Your earlier claim is that that was what actually happened, not what people thought happened.

Sorry, look at the post I responded too, you seem to have misread the exchange.

They were all fine candidates and infinitely superior to the pieces of crap that they lost to. Sometimes the voters are dumb shits. It happened in 1972, 1980, 1984, 2000, 2004, and 2016.

Mark me as in the camp of the one who won the popular vote.

It kind of amazes me that the Never-Hills don’t seem to CARE that most of the “political baggage” she had to carry was made up of lies and innuendo. And she’d been carrying those for 25 years or so.
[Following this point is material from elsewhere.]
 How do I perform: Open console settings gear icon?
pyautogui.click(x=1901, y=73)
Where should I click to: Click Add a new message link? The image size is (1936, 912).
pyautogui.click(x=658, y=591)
Thinking about how Hillary has been treated all this time actually continues to make me ANGRY because so much of it was baseless bullshit and misogyny.

Igor Frankenstein wrote: “Mondale was running mainly against Gary Hart, who was so idiotic he actually taunted reporters into proving that he was screwing around on his wife during the campaign.” Different election, that was in '88, not '84.

Bringing up the Comey factor in the election is like Goliath saying, “The sun was in my eyes,” or Michigan blaming a bad officiating call for losing to Appalachian State.

Goliath was supposed to *crush *David, Michigan was supposed to *crush *Appalachian State, and Hillary herself asked why she was not leading Trump by 50 percentage points IIRC there was a survey done well over a year before the election pitting her against Trump in a hypothetical race and Hillary was projected to gain over 500 electoral votes.